La socióloga Sarah Tosh, del City University of New York, firmaba en 2021 el artículo “Drug prohibition and the criminalization of immigrants: The compounding of drug war disparities in the United States deportation regime”. En esta investigación la autora conectó de forma clara y contundente dos pilares del castigo institucional en Estados Unidos: la política de drogas y el régimen de deportaciones. A través de un año de observación en tribunales de inmigración de Nueva York y gracias a entrevistas a profesionales del derecho, Tosh demostró cómo la “crimmigration” —engranaje que entrelaza lo penal con lo migratorio—opera como una maquinaria de exclusión racial, incluso en un contexto que presumía un giro hacia políticas de drogas más humanitarias.

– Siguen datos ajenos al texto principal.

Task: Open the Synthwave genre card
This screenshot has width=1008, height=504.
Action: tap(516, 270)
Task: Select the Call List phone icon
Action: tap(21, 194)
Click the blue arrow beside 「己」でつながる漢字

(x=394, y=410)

Mientras se despenalizaba el cannabis en varios estados y se hablaba de la adicción como una cuestión de salud pública, Tosh advertía la detención de miles de personas migrantes —particularmente negras y latinas—, además de su expulsión del país por delitos menores relacionados con drogas. La autora documentó casos de deportación por “compartir un porro entre amigas/os o por posesión simple”. La categoría de “delito grave” se ha aplicado con rigidez, sin tener en cuenta las circunstancias o el contexto. Lo más grave, según relata la socióloga, es que en muchas ocasiones, quienes han enfrentado estas expulsiones no contaban con acceso a una defensa legal. Todo ello redunda en una doble penalización que no responde a una lógica de justicia, sino de exclusión sistémica.
En un análisis más profundo, que se hace eco de las diferentes aristas de este sistema de discriminación, Tosh denuncia cómo la misma Guerra contra las Drogas impulsada por los Estados Unidos en América Latina y el Caribe ha contribuido a la violencia, el empobrecimiento y el desplazamiento forzado de miles de personas. Quienes huyen de ese contexto son después criminalizades al cruzar la frontera. En algunos casos, se trata de personas que han sido forzadas a transportar drogas como única vía de supervivencia o de pago a redes de tráfico. Pese a ellos, el sistema migratorio no ofrece comprensión ni reparación: solo castigo.
La conclusión de Tosh es contundente. Las leyes sobre drogas permanecen inservibles mientras persiste el aparato migratorio que reproduce desigualdades raciales y castiga la pobreza, el trauma y la diferencia. La llamada “guerra contra las drogas se ha desplazado a los tribunales de inmigración, donde continúa sancionando de forma virulenta a quienes ya viven en condiciones de vulnerabilidad. Urge una reforma integral que ponga en el centro los derechos humanos, la justicia social y la dignidad de todas las personas, sin excepciones.